━━━ THE RECORDS

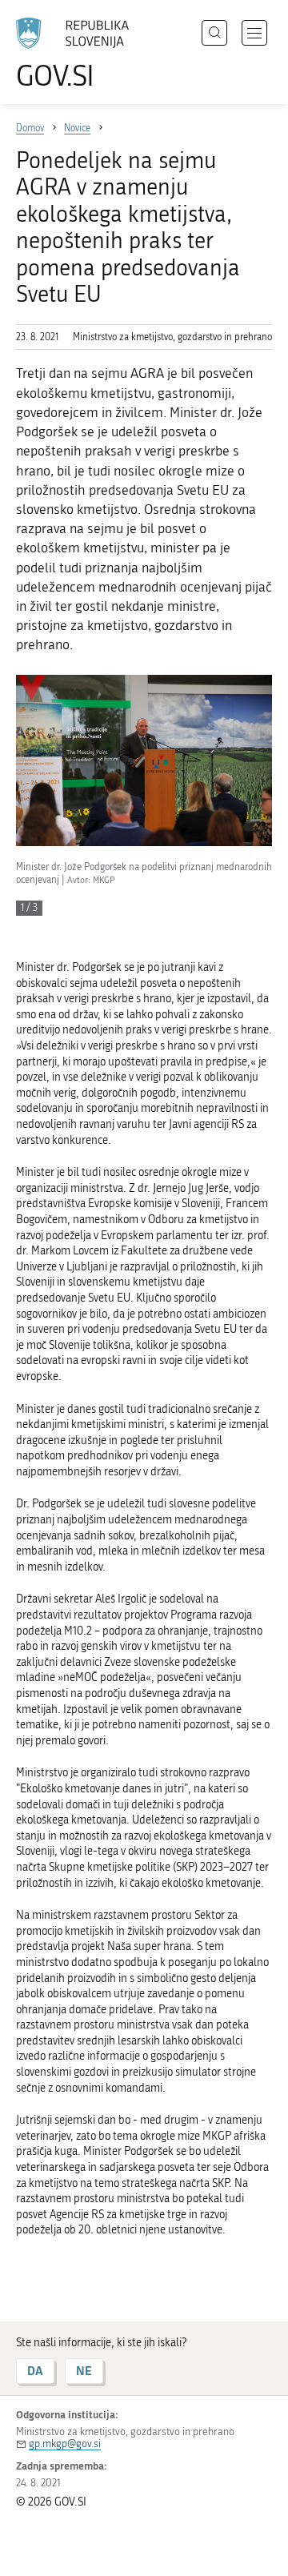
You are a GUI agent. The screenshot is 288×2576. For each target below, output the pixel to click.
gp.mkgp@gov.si (65, 2444)
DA (35, 2370)
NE (84, 2370)
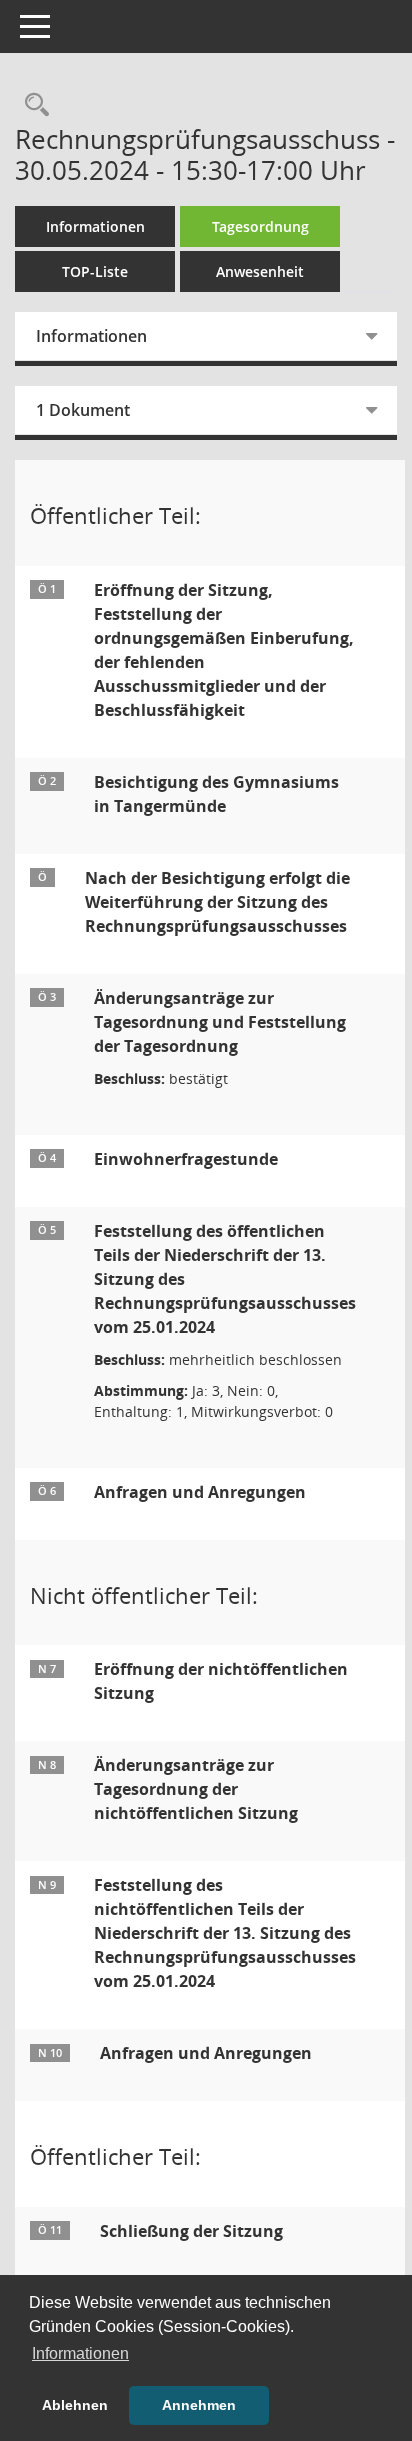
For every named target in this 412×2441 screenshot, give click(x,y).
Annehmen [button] (199, 2405)
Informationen (95, 226)
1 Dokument (83, 410)
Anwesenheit (260, 271)
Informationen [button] (80, 2353)
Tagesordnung (260, 226)
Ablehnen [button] (75, 2405)
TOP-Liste (95, 271)
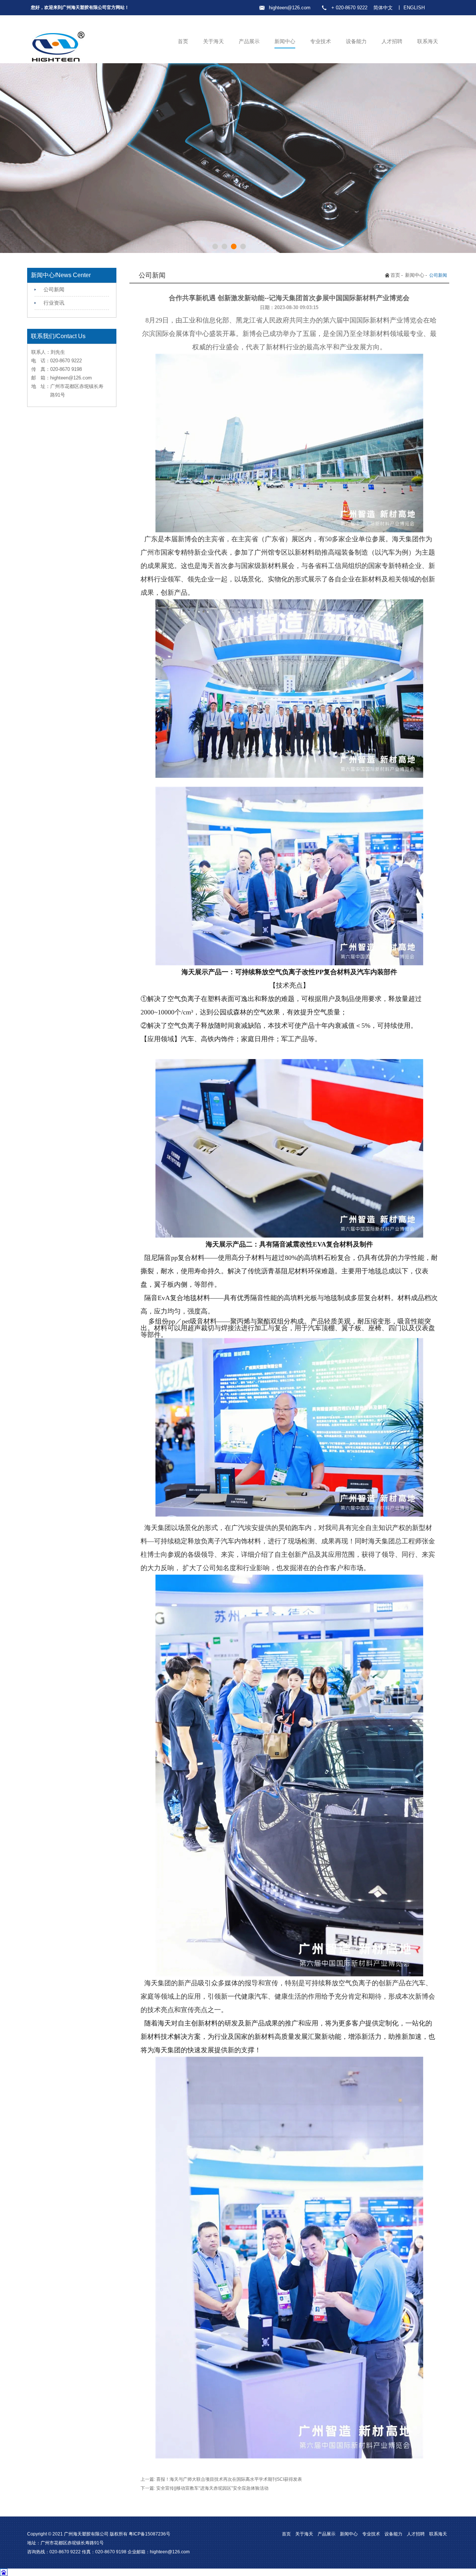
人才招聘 (392, 41)
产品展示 (249, 41)
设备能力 (356, 41)
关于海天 (213, 41)
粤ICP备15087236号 (149, 2534)
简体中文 (383, 7)
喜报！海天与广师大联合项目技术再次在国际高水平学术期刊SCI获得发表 (229, 2479)
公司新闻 (54, 289)
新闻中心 (284, 41)
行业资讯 (54, 303)
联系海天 (427, 41)
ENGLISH (414, 7)
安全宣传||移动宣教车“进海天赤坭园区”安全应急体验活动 (212, 2488)
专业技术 (320, 41)
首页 (183, 41)
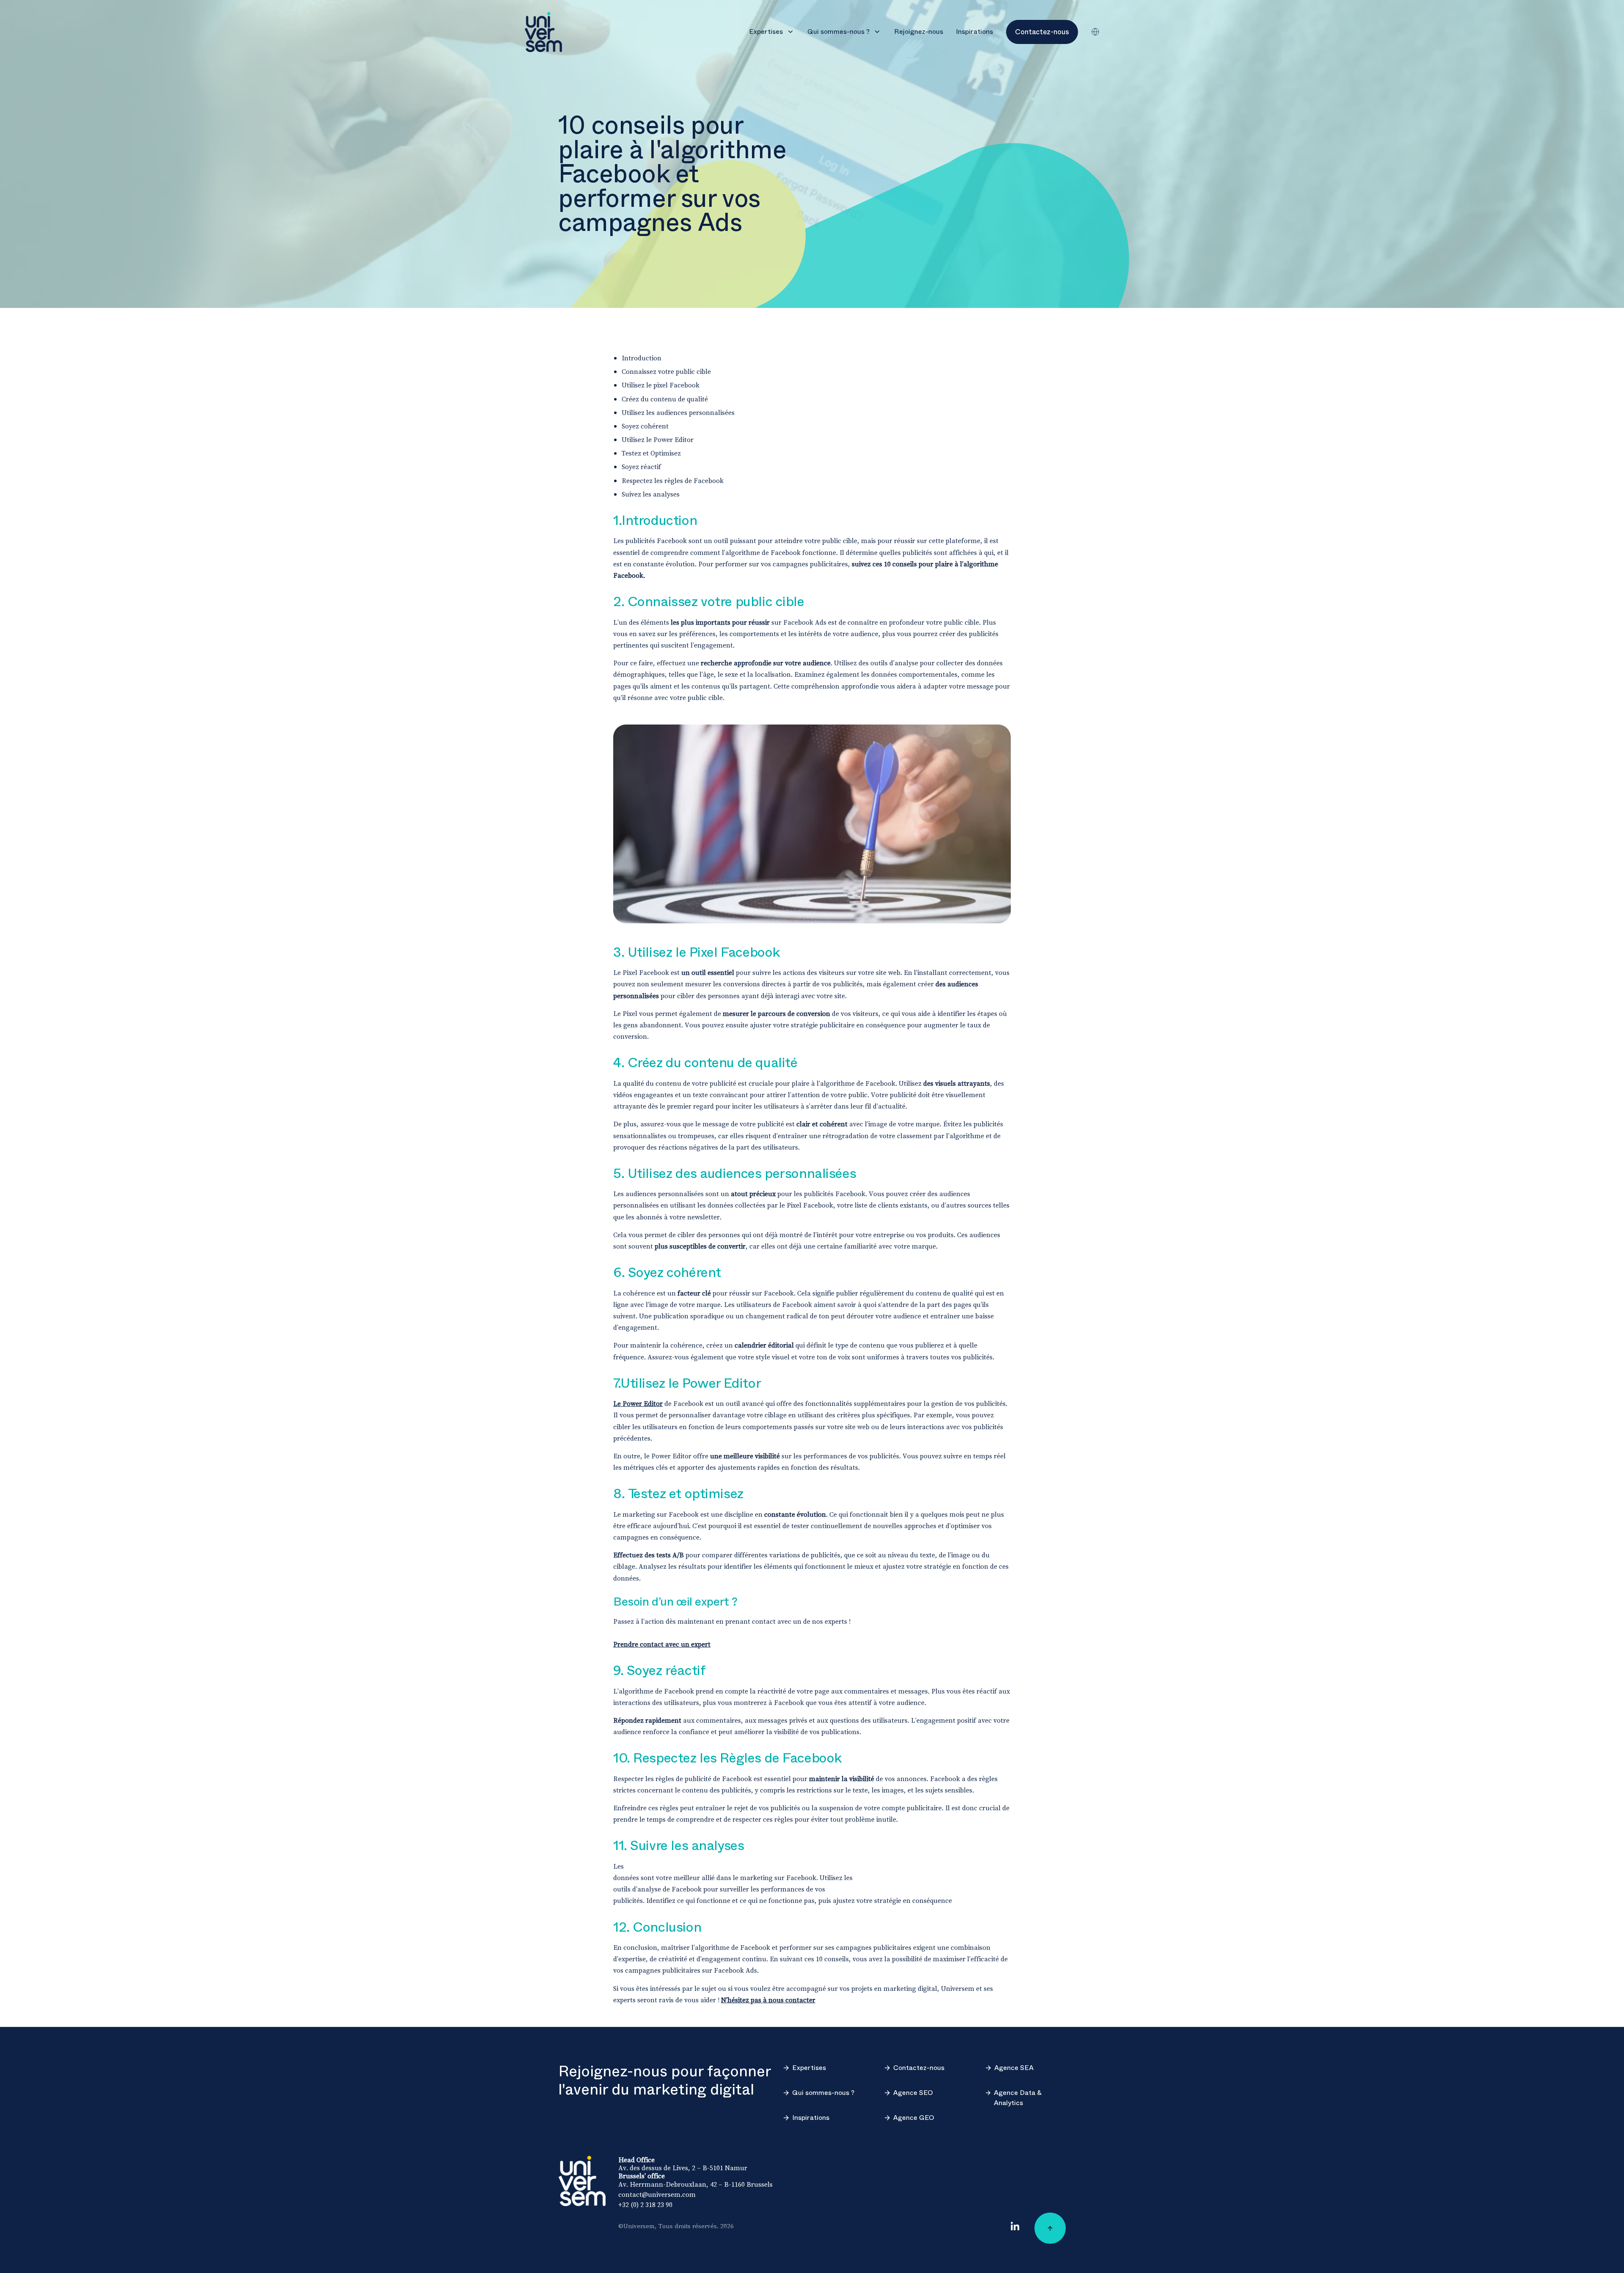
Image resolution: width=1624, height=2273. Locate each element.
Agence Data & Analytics (1018, 2097)
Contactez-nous (918, 2067)
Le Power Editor (638, 1403)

━━━━━━

§ **PROBLEM TO SOLVE**: All lines from the one holding "简体中文 (383, 7)" through the last line of the entries, and nothing else, are to be output exactly; leave out the pictures.

§ **REPLY**:
简体中文 (383, 7)
喜报！海天与广师大联合项目技术再次在国际高水平学术期刊SCI获得发表 (229, 2479)
公司新闻 (54, 289)
新闻中心 (284, 41)
行业资讯 (54, 303)
联系海天 (427, 41)
ENGLISH (414, 7)
安全宣传||移动宣教车“进海天赤坭园区”安全应急体验活动 (212, 2488)
专业技术 (320, 41)
首页 (183, 41)
Image resolution: width=1624, height=2273. Locate each element.
Agence Data & Analytics (1018, 2097)
Contactez-nous (918, 2067)
Le Power Editor (638, 1403)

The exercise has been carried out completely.